The VC pilots union voted overwhelmingly on Sunday in favor of walkouts, meaning Lufthansa could be hit with stoppages as soon as next month. Strikes would trigger additional cancellations on top of the 7,000 flights the company has scratched this summer due to staffing shortages.

“This positive ballot does not yet necessarily lead to strike action,” the union said in an emailed statement. “But it is an unmistakable signal to Lufthansa to take the needs of cockpit staff seriously.”

Pilot strikes at Europe’s biggest airline would add to a summer of chaos across the continent, where airports and airlines have struggled to accommodate a surge in bookings compared with the pandemic-induced slowdown.

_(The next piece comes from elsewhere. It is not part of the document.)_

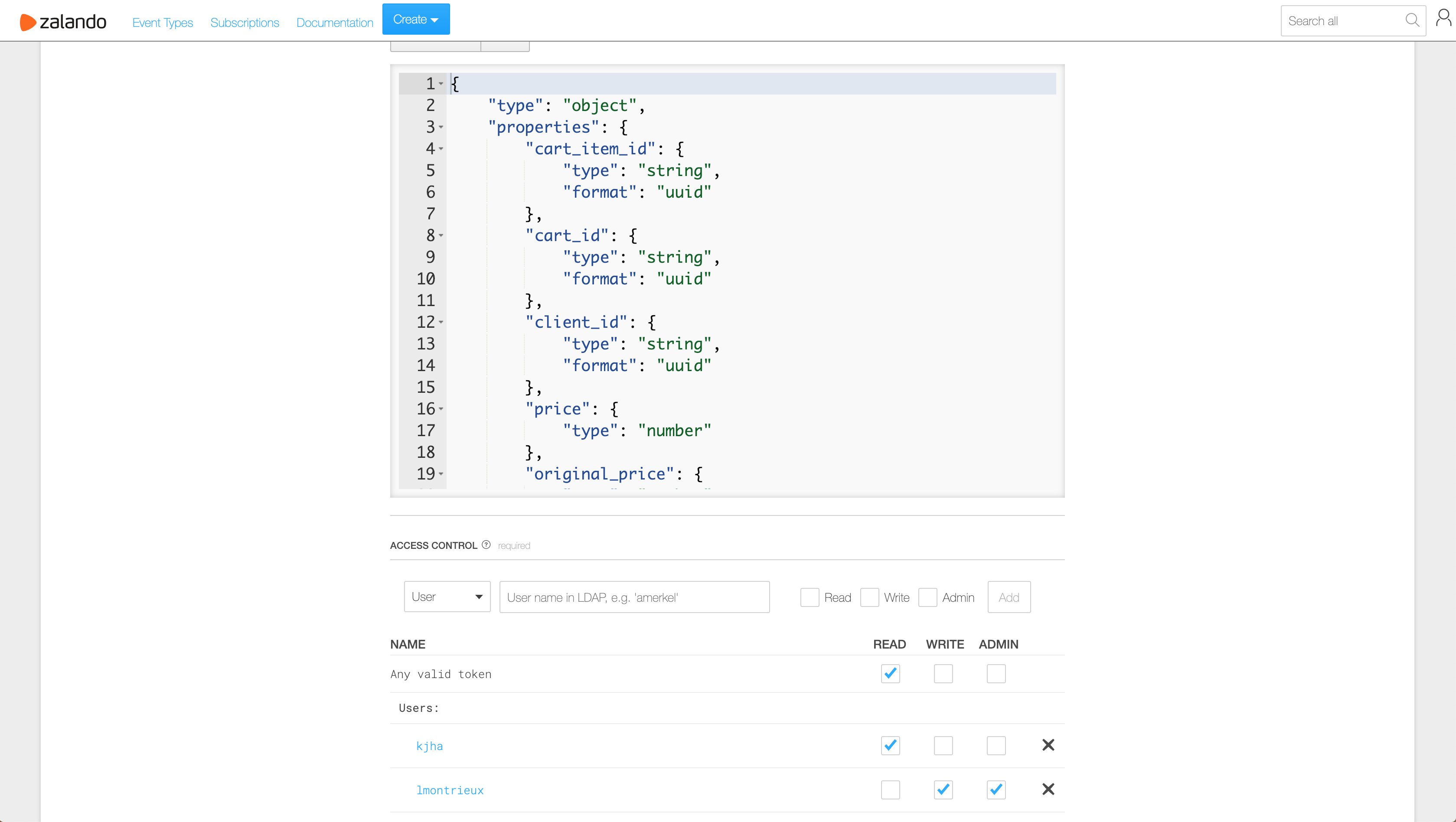Remove user lmontrieux with X icon
The height and width of the screenshot is (822, 1456).
1048,789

Having initially avoided walkouts that have plagued rivals like Ryanair Holdings Plc, Lufthansa’s management is facing action from its various labor unions. The carrier last week canceled around 1,000 flights at its Frankfurt and Munich hubs due to industrial action by ground staff.

“We need a modern and fair, internationally competitive remuneration structure,” Marcel Groels, the VC’s chief negotiator, said Sunday by email. “In the interest of our passengers, too, Lufthansa must show a serious willingness to find solutions.”

Surging German inflation is leading workers across the economy to demand higher pay, bringing the threat of strikes in several sectors. Lufthansa’s pilots are demanding wage increases to help offset the near double-digit rise in consumer prices.

After surviving a pandemic that pushed the carrier to the brink of insolvency, Lufthansa faces a swell of anger from employees who say they’ve borne the brunt of drastic cost cuts that they say put Lufthansa’s branding as a premium carrier at risk.

Chief Executive Officer Carsten Spohr has pledged to boost the airline’s earnings margin to a minimum of 8% by 2024, a move he said was needed to reduce debt. Disputes with worker representatives suggest Spohr might have trouble reaching those goals, as he tries to balance the need for more staff with a push to cut costs.

Still, the airline this month said it returned to profitability in the second quarter, benefiting from surging travel demand that’s forced the sector to raise fares and limit seat availability.